begin PROVIDED DATA

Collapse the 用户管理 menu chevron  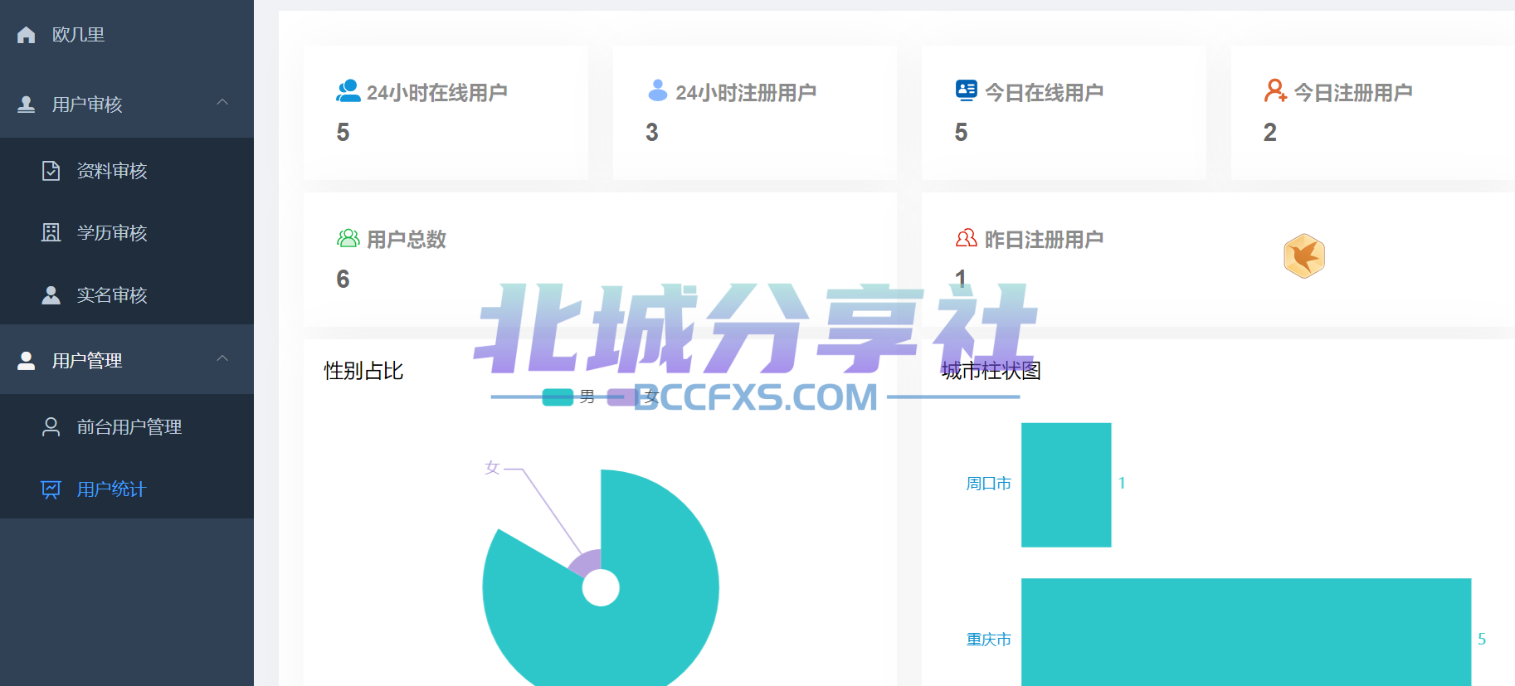pyautogui.click(x=222, y=359)
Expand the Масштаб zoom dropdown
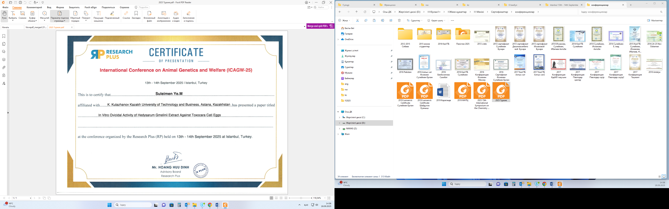The width and height of the screenshot is (669, 209). pyautogui.click(x=45, y=21)
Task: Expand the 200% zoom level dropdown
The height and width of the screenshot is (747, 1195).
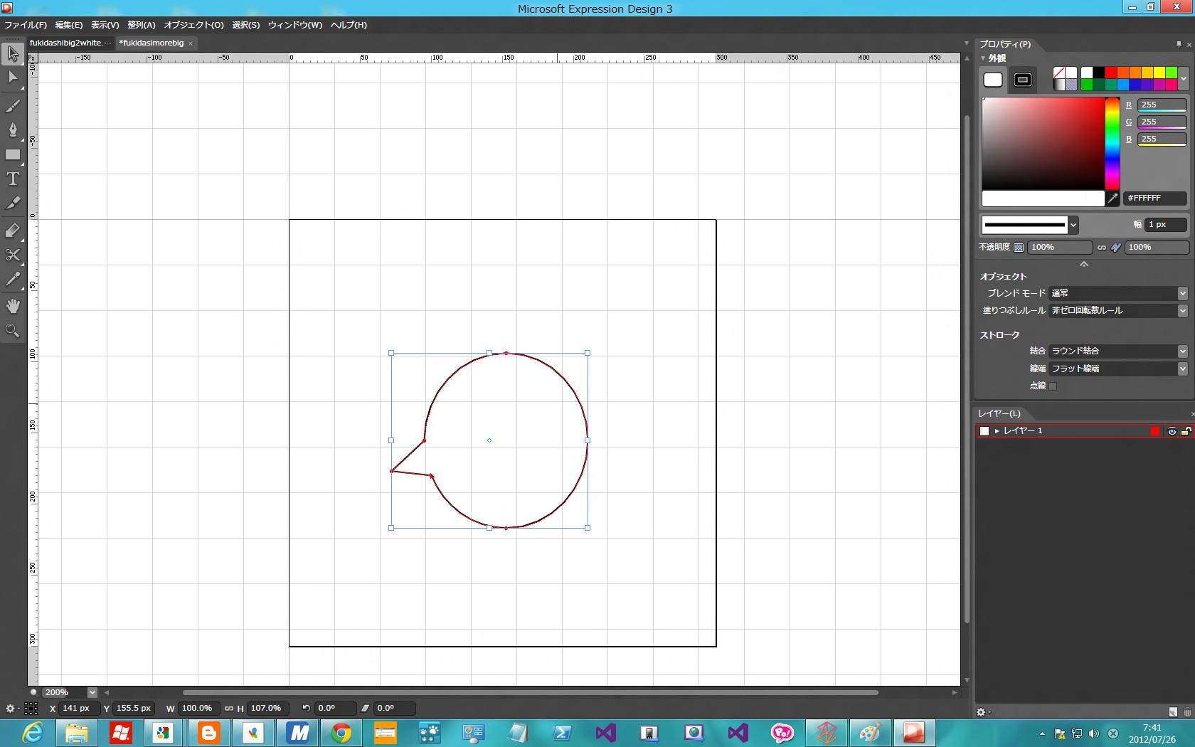Action: point(92,692)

end PROVIDED DATA

■ **WHAT IS NEEDED**:
Quote the lines of the items above from the line containing "Task: Expand the 200% zoom level dropdown" through the last line of the items, leaving out the pictures.

■ **FULL RESPONSE**:
Task: Expand the 200% zoom level dropdown
The height and width of the screenshot is (747, 1195).
Action: point(92,692)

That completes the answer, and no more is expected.